- Western Creek
- Coordinates: 41°38′33″S 146°30′29″E﻿ / ﻿41.6424°S 146.5080°E
- Population: 116 (2016 census)
- Postcode(s): 7304
- Location: 69 km (43 mi) SE of Devonport
- LGA(s): Meander Valley
- Region: North West
- State electorate(s): Lyons
- Federal division(s): Lyons
Localities around Western Creek:
| Caveside | Dairy Plains | Montana |
| Caveside | Western Creek | Meander |
| Central Plateau | Central Plateau Conservation Area | Meander |

= Western Creek, Tasmania =

Western Creek is a locality and small rural community in the local government area of Meander Valley in the North West region of Tasmania. It is located about 69 km south-east of the town of Devonport.
The 2016 census determined a population of 116 for the state suburb of Western Creek.

==History==
The locality was originally known as Dalebrook.

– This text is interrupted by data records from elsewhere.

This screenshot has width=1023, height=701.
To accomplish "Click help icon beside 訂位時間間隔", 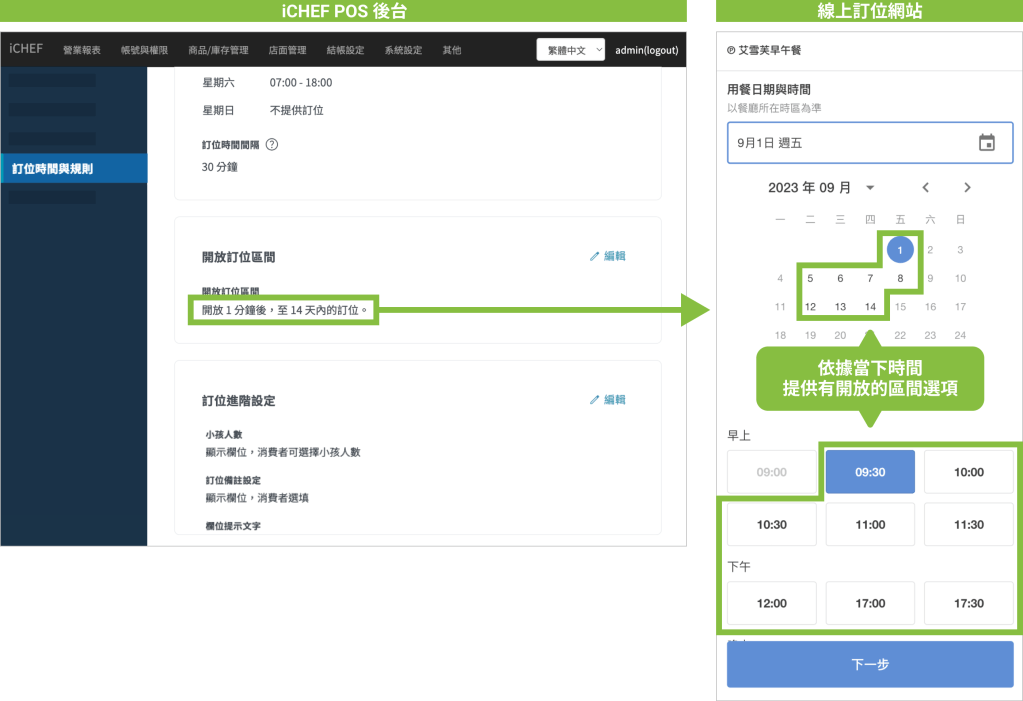I will point(271,144).
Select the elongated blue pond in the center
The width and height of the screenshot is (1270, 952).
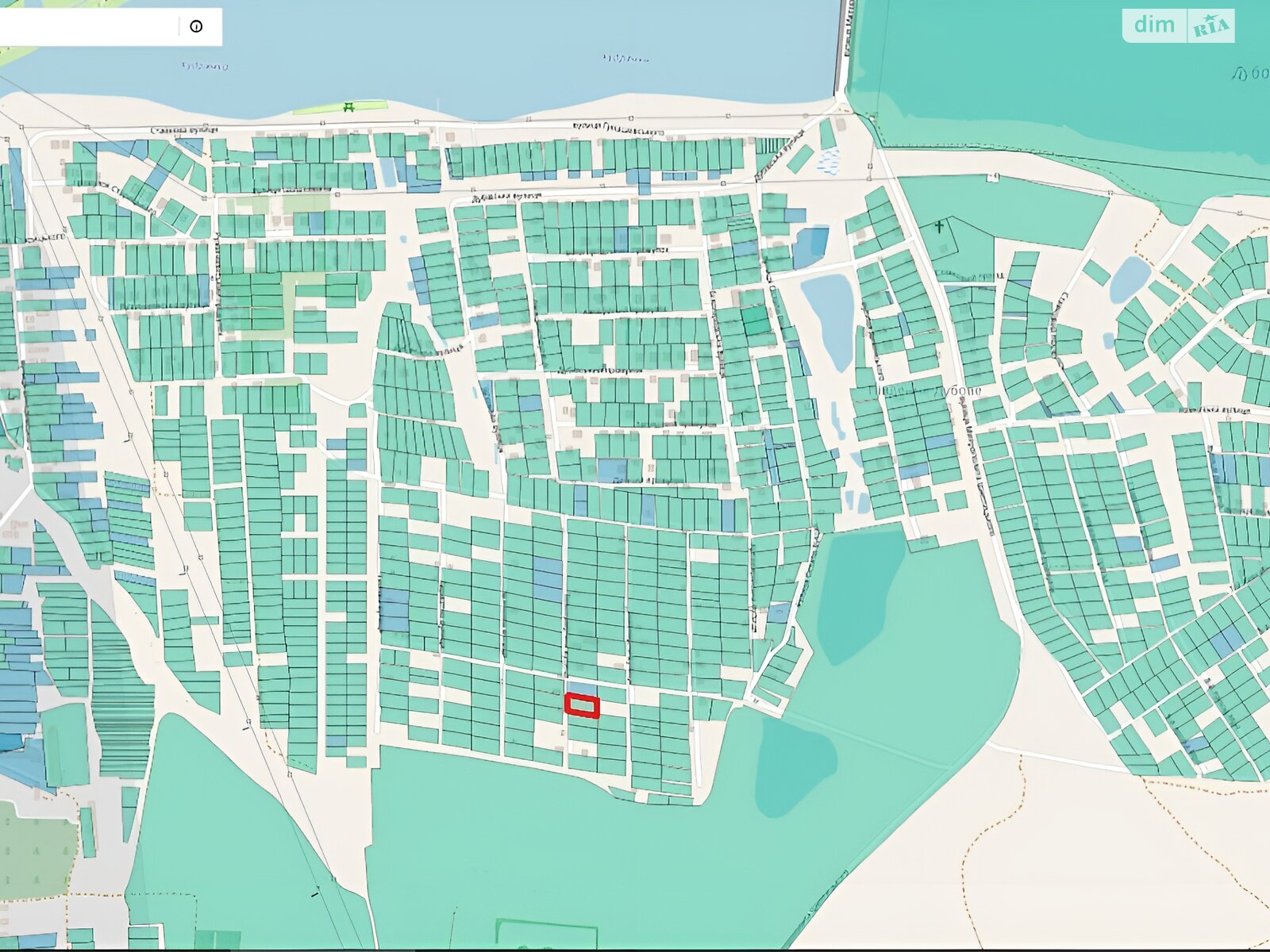click(829, 317)
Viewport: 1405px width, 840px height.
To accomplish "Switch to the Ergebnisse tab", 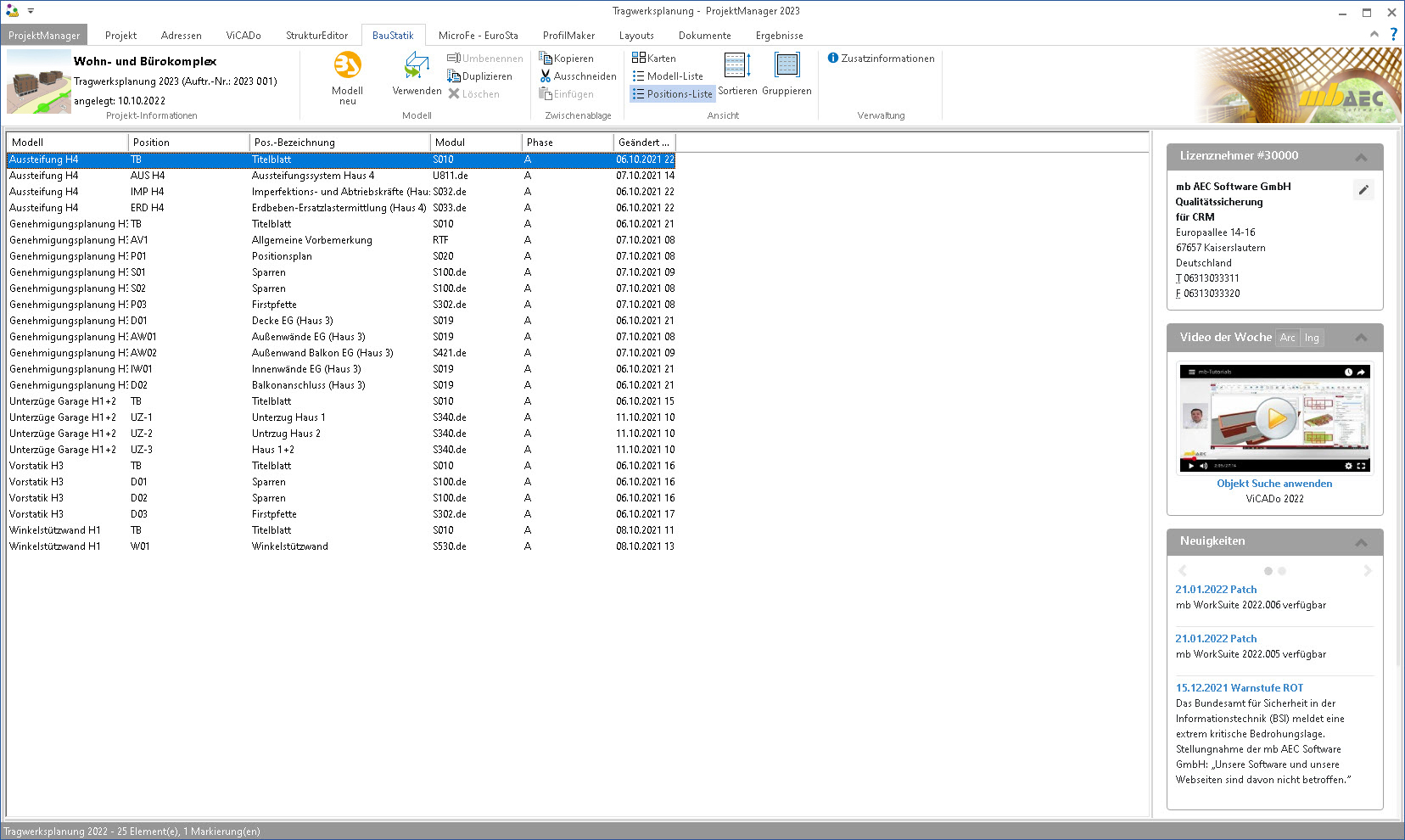I will coord(779,36).
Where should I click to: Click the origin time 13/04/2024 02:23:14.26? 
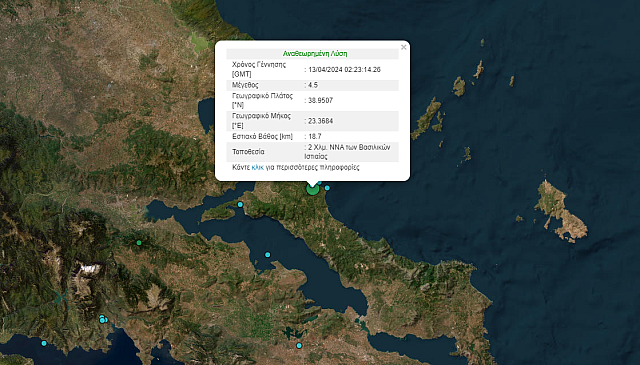344,69
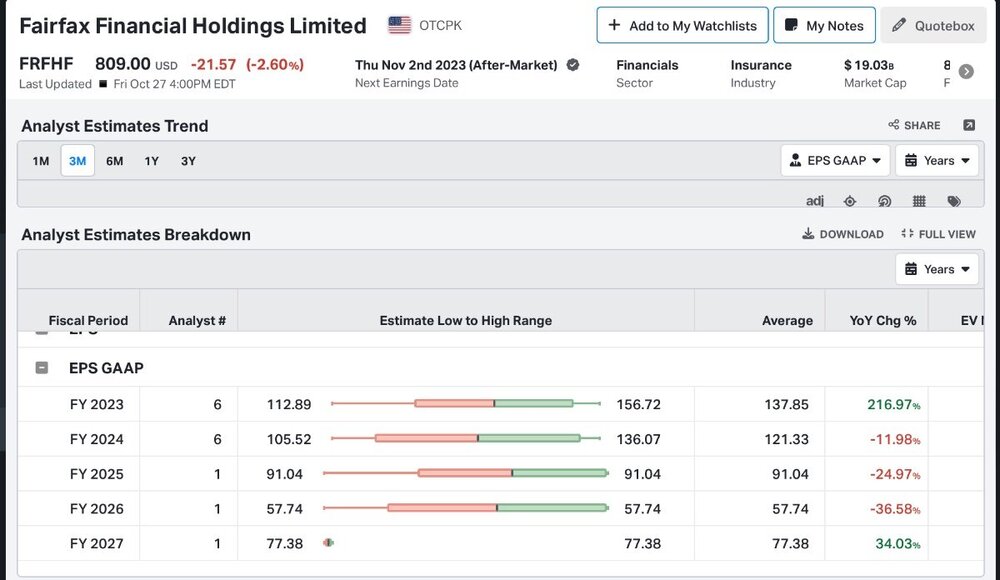Click the spiral refresh icon in chart toolbar
Viewport: 1000px width, 580px height.
(x=884, y=202)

It was the site of one of the first water-powered sawmills in Tasmania.

==Geography==
Western Creek (the watercourse) and Dale Brook both run from south to north through the locality.

==Road infrastructure==
The C168 route (Dairy Plains Road) enters the locality from the north and exits to the north-west as Western Creek Road. The C166 route (Cheshunt Road) starts at an intersection with route C168 and exits to the north-east.